LiuLabUB / HMMRATAC

HMMRATAC peak caller for ATAC-seq data
GNU General Public License v3.0
98 stars 23 forks source link

Q: Which output file is suggested to use for downstream Differential Accessibility of nucleosome free regions? #40

Closed LewisKristy closed 4 years ago

LewisKristy commented 4 years ago

Should the gappedpeak be converted to a narrow peak to read in to Diffbind or use the summits.bed file instead. I noticed the ranges are slightly different between the two (nucleosome free in gappedpeak and range in summits). Does the summits file only contain nucleosome free regions?

EvanTarbell commented 4 years ago

So this is a great question that we have thought long and hard on. I want to say up front that I am not convinced that any differential peak caller is ideal for ATAC-seq because they don't account for the structure, which we showed with HMMRATAC is critical.

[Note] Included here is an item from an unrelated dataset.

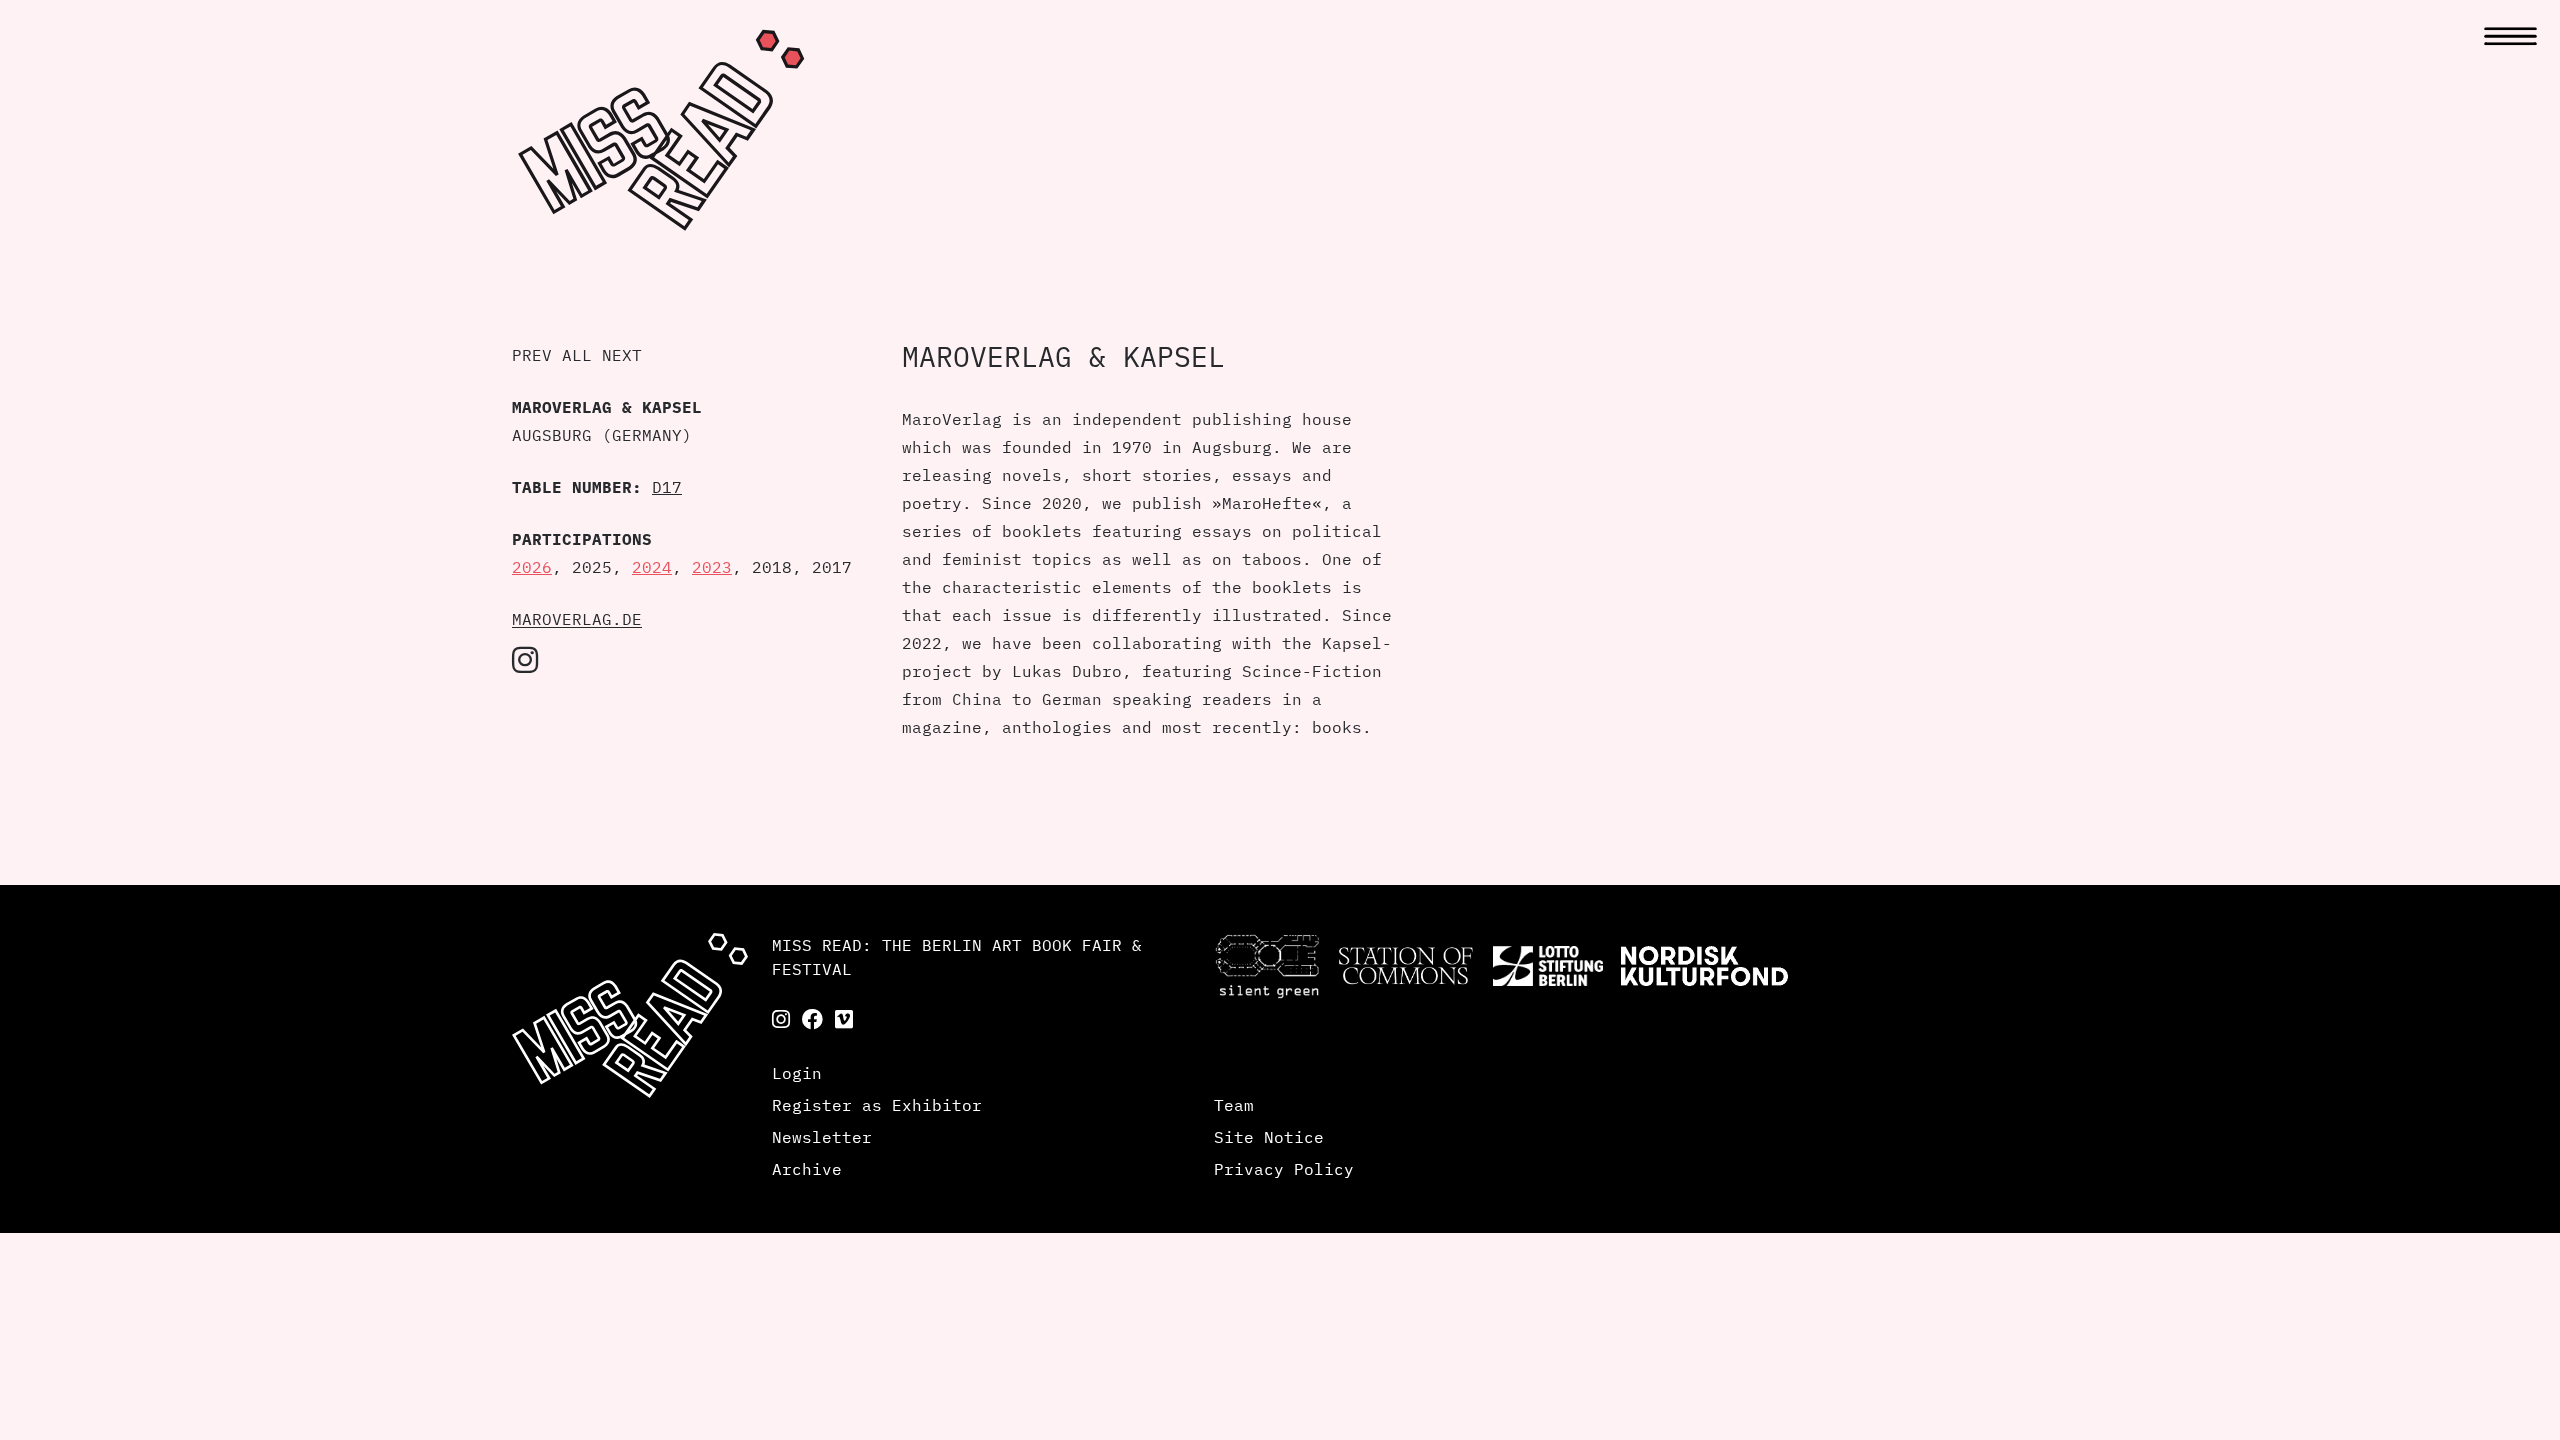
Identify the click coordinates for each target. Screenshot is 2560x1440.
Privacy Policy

I am also developing an add on for HMMRATAC to do differential peak calling, while incorporating the structure, but it won't be done and released for a while. I am hoping early next year. Generally, i like to use the summit file with DiffBind to call differentially accessible peaks. I will typically take the summit file and extend each 1bp summit by +- 50bp, creating 100bp regions. These are what i then feed into DiffBind. Because DiffBind was developed for TF differential binding, it seems to do better when given more narrow regions. And because the ATAC-seq summits are the likely TFBS, the changes in accessibility there seem more meaningful.
And to your last question, the summit file contains the summit, or position of maximum read coverage (smoothed by a Gaussian kernel) of the nucleosome free region only.

liangcmu commented 4 years ago

I am confused by "I will typically take the summit file and extend each 1bp summit by +- 50bp, creating 100bp regions. These are what i then feed into DiffBind". What do you mean exactly?

We have summit_start and summit_end. How should we do in terms of your suggestion? Something like summit_start-50 (new start) and summit_end+50 (new end) or what?

EvanTarbell commented 4 years ago

Exactly. The summit is 1bp, so subtract 50 from the start and add 50 to the stop for newStart and newStop and use that resulting bed file as the input for DiffBind

igordot commented 4 years ago

extend each 1bp summit by +- 50bp, creating 100bp regions

I understand the reasoning behind those thresholds, but is there a good definition of those regions?